- **EXERCISE**
What you return should be the exact lines from the one with "Where should I" to the end of the records below, both included, and no pictures.

● ● ● ● ● ● ●

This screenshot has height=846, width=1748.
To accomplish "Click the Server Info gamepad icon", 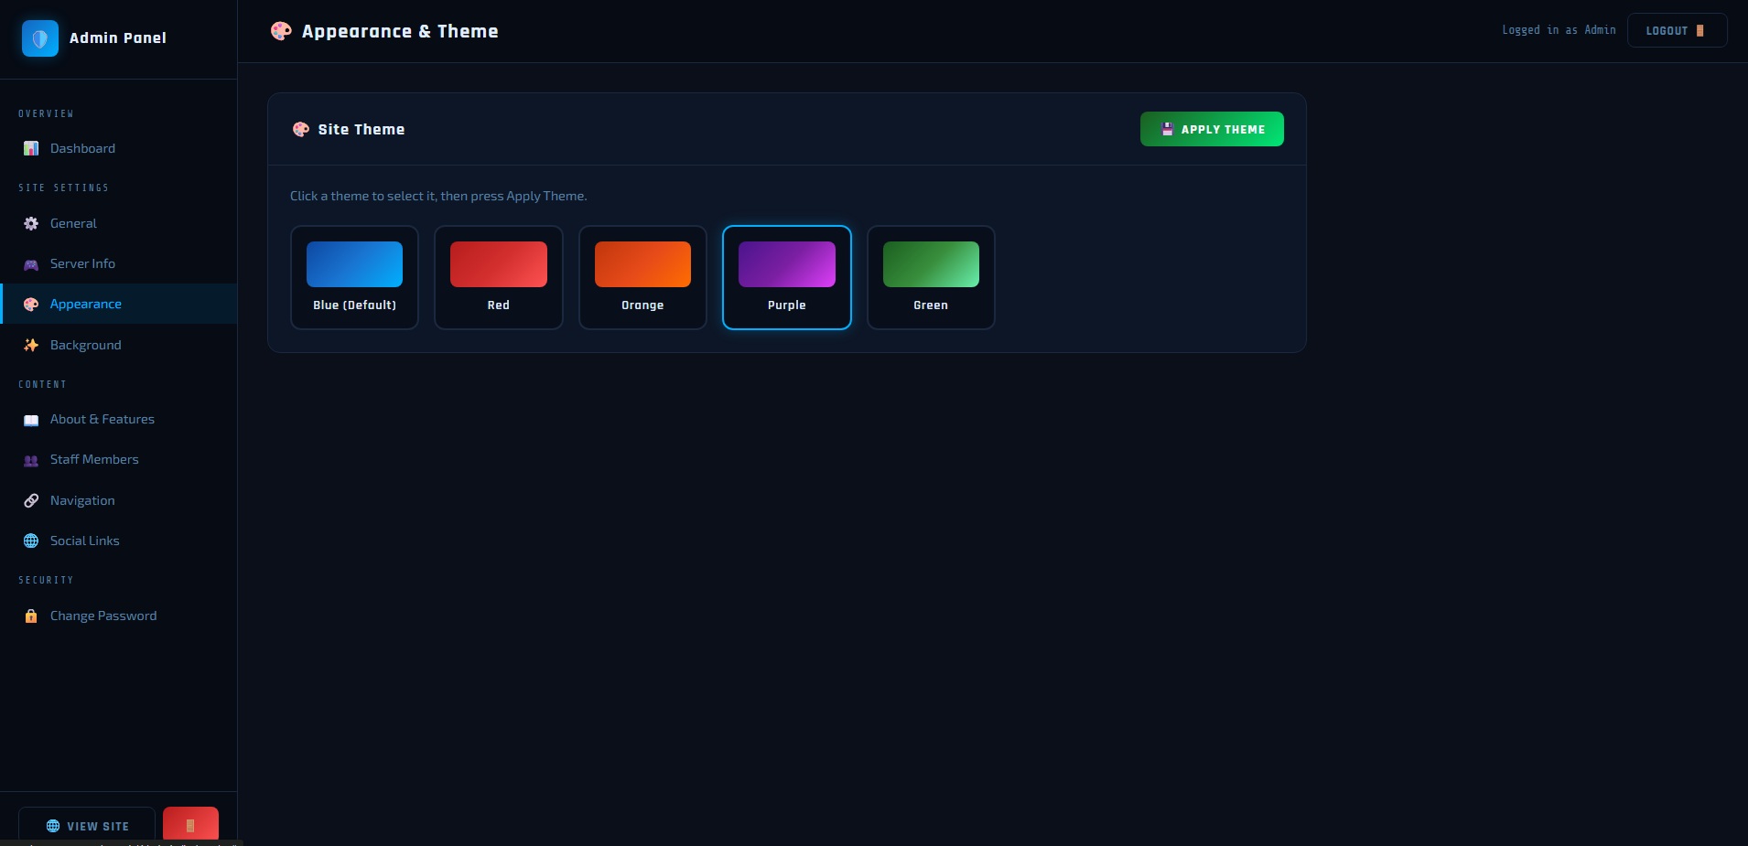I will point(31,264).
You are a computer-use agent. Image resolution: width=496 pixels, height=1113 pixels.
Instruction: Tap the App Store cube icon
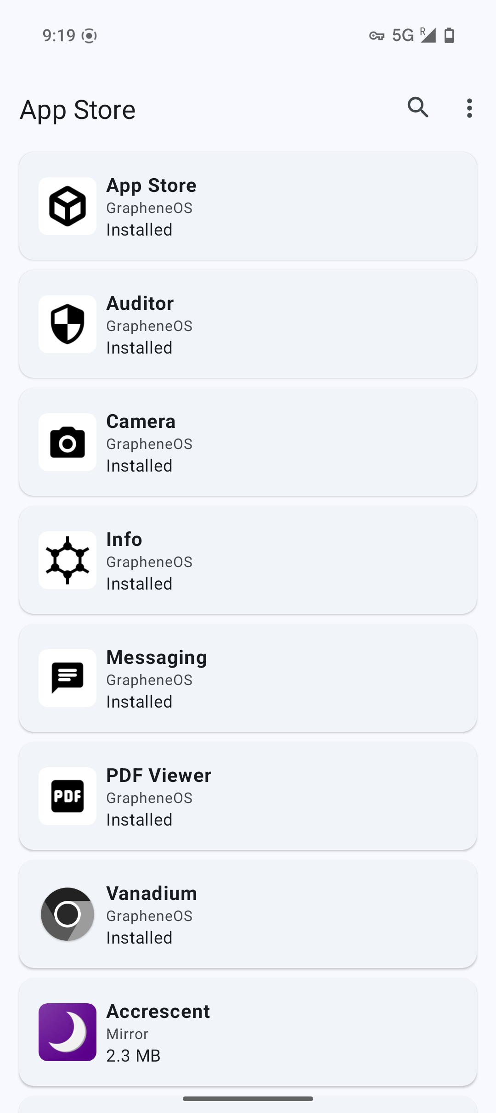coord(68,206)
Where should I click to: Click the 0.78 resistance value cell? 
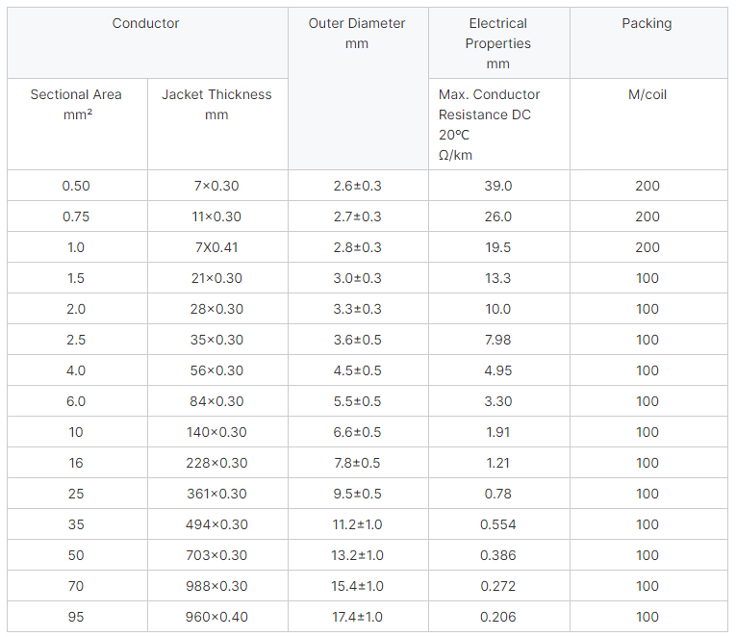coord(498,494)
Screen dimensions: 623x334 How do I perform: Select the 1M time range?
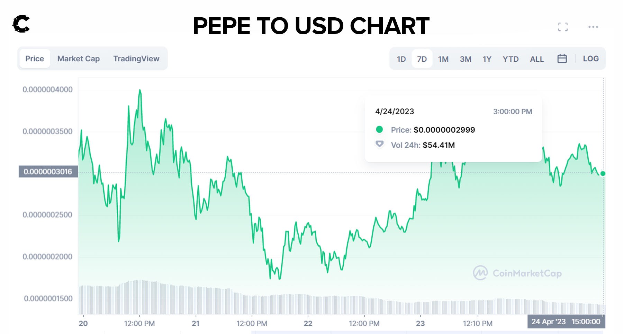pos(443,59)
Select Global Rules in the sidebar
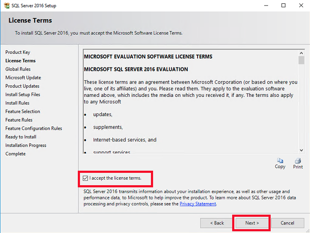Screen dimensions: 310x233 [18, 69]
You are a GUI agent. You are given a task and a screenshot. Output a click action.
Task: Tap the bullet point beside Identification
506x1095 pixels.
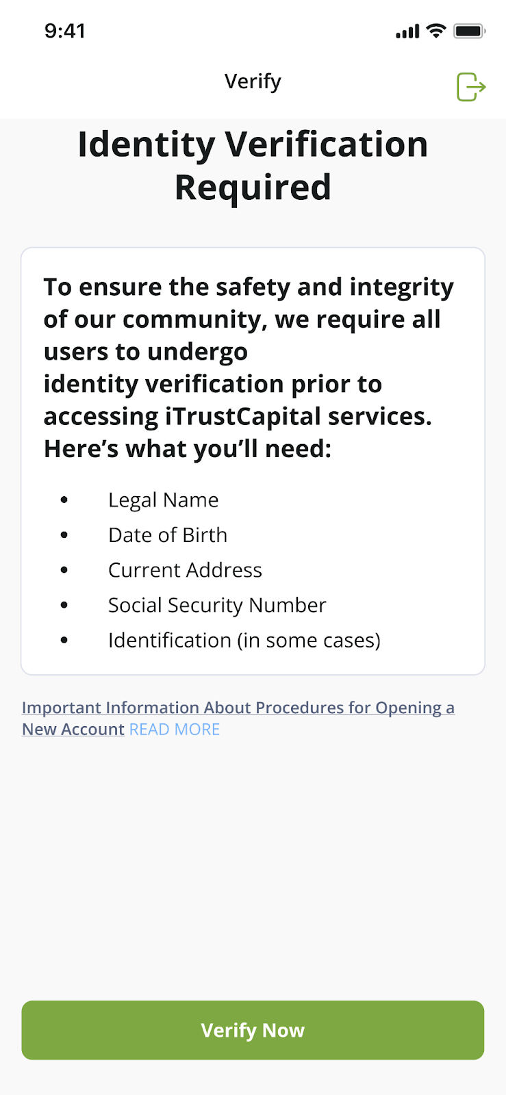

● ● ● ● ● ● ●

- **EXERCISE RESULT**
Where should I click to: Click the 0.78 resistance value cell? 
coord(498,494)
Screen dimensions: 623x334 How do I perform: Select the 1M time range?
pos(443,59)
Select Global Rules in the sidebar
Screen dimensions: 310x233 [18, 69]
You are a GUI agent. You are given a task and a screenshot. Output a click action.
Task: Tap the bullet point beside Identification
506x1095 pixels.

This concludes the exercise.